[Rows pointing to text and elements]
========================================

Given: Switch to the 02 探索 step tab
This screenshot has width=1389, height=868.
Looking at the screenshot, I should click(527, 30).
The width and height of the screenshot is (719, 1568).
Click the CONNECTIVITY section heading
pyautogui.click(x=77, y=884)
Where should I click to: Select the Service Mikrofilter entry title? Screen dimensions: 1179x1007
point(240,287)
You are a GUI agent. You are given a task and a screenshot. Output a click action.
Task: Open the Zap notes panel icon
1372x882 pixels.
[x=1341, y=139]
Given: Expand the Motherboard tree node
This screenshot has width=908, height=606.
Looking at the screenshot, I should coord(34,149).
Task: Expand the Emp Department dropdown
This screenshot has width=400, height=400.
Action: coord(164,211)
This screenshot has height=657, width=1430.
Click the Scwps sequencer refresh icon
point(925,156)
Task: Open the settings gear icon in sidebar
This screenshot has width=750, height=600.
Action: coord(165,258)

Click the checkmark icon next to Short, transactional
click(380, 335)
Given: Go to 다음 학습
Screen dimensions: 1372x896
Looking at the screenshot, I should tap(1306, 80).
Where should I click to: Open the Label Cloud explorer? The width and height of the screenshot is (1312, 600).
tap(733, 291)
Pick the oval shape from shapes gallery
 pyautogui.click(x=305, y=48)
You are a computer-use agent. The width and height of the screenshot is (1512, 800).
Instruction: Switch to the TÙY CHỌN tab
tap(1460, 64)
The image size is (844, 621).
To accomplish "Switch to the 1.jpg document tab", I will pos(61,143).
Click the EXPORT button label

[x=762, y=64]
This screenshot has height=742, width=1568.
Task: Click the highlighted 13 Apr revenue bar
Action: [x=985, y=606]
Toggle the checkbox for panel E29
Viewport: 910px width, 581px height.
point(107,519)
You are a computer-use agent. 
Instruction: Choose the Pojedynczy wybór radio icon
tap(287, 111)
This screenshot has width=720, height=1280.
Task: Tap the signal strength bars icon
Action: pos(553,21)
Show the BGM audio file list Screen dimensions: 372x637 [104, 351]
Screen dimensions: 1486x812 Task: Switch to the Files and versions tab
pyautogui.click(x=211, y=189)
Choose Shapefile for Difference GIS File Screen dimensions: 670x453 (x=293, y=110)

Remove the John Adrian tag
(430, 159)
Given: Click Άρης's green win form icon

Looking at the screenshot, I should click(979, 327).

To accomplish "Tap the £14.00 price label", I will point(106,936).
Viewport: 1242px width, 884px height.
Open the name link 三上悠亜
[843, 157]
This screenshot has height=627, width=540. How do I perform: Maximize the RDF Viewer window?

========================================

## WORK TO DO
Reproduce every row above, character for character.

## FINAL RESULT
Given: Switch to the 02 探索 step tab
This screenshot has width=1389, height=868.
Looking at the screenshot, I should click(527, 30).
The width and height of the screenshot is (719, 1568).
Click the CONNECTIVITY section heading
pyautogui.click(x=77, y=884)
Where should I click to: Select the Service Mikrofilter entry title? Screen dimensions: 1179x1007
point(240,287)
You are a GUI agent. You are given a task and a screenshot. Output a click action.
Task: Open the Zap notes panel icon
1372x882 pixels.
[x=1341, y=139]
Given: Expand the Motherboard tree node
This screenshot has width=908, height=606.
Looking at the screenshot, I should coord(34,149).
Task: Expand the Emp Department dropdown
This screenshot has width=400, height=400.
Action: coord(164,211)
This screenshot has height=657, width=1430.
Click the Scwps sequencer refresh icon
point(925,156)
Task: Open the settings gear icon in sidebar
This screenshot has width=750, height=600.
Action: coord(165,258)

Click the checkmark icon next to Short, transactional
click(380, 335)
Given: Go to 다음 학습
Screen dimensions: 1372x896
Looking at the screenshot, I should tap(1306, 80).
Where should I click to: Open the Label Cloud explorer? The width and height of the screenshot is (1312, 600).
tap(733, 291)
Pick the oval shape from shapes gallery
 pyautogui.click(x=305, y=48)
You are a computer-use agent. The width and height of the screenshot is (1512, 800).
Instruction: Switch to the TÙY CHỌN tab
tap(1460, 64)
The image size is (844, 621).
To accomplish "Switch to the 1.jpg document tab", I will pos(61,143).
Click the EXPORT button label

[x=762, y=64]
This screenshot has height=742, width=1568.
Task: Click the highlighted 13 Apr revenue bar
Action: [x=985, y=606]
Toggle the checkbox for panel E29
Viewport: 910px width, 581px height.
point(107,519)
You are a computer-use agent. 
Instruction: Choose the Pojedynczy wybór radio icon
tap(287, 111)
This screenshot has width=720, height=1280.
Task: Tap the signal strength bars icon
Action: pos(553,21)
Show the BGM audio file list Screen dimensions: 372x637 [104, 351]
Screen dimensions: 1486x812 Task: Switch to the Files and versions tab
pyautogui.click(x=211, y=189)
Choose Shapefile for Difference GIS File Screen dimensions: 670x453 (x=293, y=110)

Remove the John Adrian tag
(430, 159)
Given: Click Άρης's green win form icon

Looking at the screenshot, I should click(979, 327).

To accomplish "Tap the £14.00 price label", I will point(106,936).
Viewport: 1242px width, 884px height.
Open the name link 三上悠亜
[843, 157]
This screenshot has height=627, width=540. How do I perform: Maximize the RDF Viewer window?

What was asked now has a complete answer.